NEW YORK (GenomeWeb) – A number of research groups and companies have recently begun using cell-free tumor DNA as a biomarker to monitor cancer.
However, studies have thus far been less successful in finding cell-free DNA from brain and spinal cord tumors in patients' blood. Now, researchers from Johns Hopkins University have shown that cell-free DNA can instead be detected in the cerebrospinal fluid of such patients.
Publishing their results today in the Proceedings of the National Academy of Sciences, the researchers analyzed 35 patients with central nervous system cancers, including six with medulloblastomas and 29 with gliomas.
First, the group sought to identify somatic mutations from the primary tumor tissue, which was collected during surgery. They used targeted sequencing initially, which found mutations in 13 tumors, followed by exome sequencing to identify at least one mutation in each of the remaining tumors.
Then, using a next-generation sequencing approach the lab previously developed called SafeSeq-S, which enables the detection of mutations with allele fractions as low as .01 percent, they searched for the mutations identified from the primary tumor tissue in cerebrospinal fluid (CSF) collected from each patient.
Twenty-six patients had detectable levels of CSF tumor DNA at highly variable mutant allele fractions — ranging from .1 percent to 77 percent. The authors theorized that the high variability between samples might be due to an "anatomical or biological factor."
Further analysis found that anatomical location correlated with the ability to detect CSF tumor DNA. Patients with tumors near a cerebrospinal fluid reservoir were much more likely to have detectable tumor DNA than those whose tumors were further away from reservoirs.
None of the five patients whose tumors were entirely enclosed by the brain or spinal cord had detectable CSF tumor DNA. Meantime, 24 out of the 28 cases in which tumors were adjacent to a reservoir had detectable levels of CSF tumor DNA.
Aside from anatomical location, the researchers found that high-grade tumors were more likely than low-grade tumors to have detectable CSF tumor DNA. The four cases with tumors near a cerebrospinal fluid reservoir but that did not have detectable CSF tumor DNA were all low-grade gliomas.
Four patients also had tumors located in places that would make surgery "treacherous." For such cases, it would be ideal to be able to detect CSF tumor DNA without prior knowledge of the tumor's genotype.
To test this, the researchers performed whole-exome sequencing on the CSF in those four cases to see whether tumor DNA could be identified.
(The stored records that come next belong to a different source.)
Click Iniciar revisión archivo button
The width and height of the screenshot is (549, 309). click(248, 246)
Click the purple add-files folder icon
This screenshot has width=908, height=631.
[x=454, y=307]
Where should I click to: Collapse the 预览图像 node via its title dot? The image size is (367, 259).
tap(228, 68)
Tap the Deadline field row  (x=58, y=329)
In two of the four cases, exome sequencing identified comparable mutations to those identified from the SafeSeq-S approach. The two cases where exome sequencing did not identify CSF tumor DNA had mutant allele fractions less than 1 percent.
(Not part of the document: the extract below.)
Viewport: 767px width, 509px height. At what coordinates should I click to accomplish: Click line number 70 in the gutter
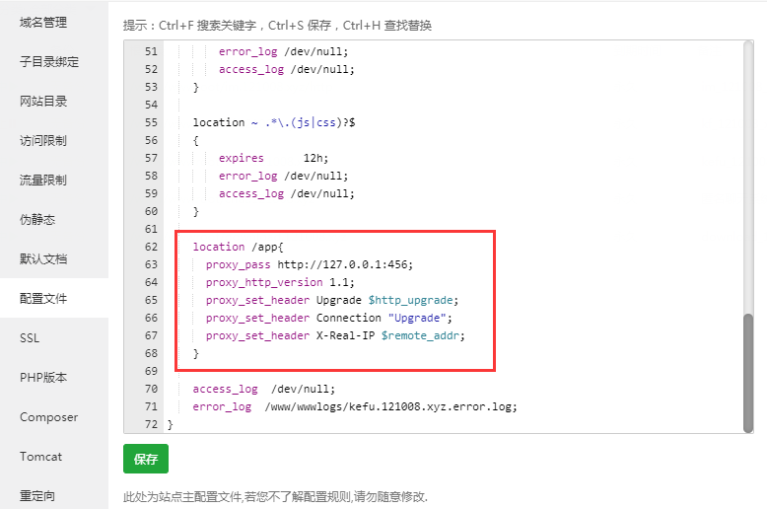[151, 389]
There is a great need for more sensitive noninvasive techniques to assess brain and spinal cord tumors, the authors wrote. For instance, in nearly 30 percent of glioblastoma patients that have surgery because disease recurrence is suspected, the surgery turns out to be unnecessary, and rather than a tumor, imaging had picked up tissue scarring or another treatment-related effect.
"Although the rate of detection observed in this study was not 100 percent, its sensitivity was comparable with or superior to other noninvasive tests for malignanices in general," the authors wrote, and was "particularly sensitive for tumors that abutted a CSF reservoir or cortical surface."
The researchers cautioned that although the study was "exploratory," it sets the stage for a "longitudinal study of the clinical use" of CSF tumor DNA as a biomarker.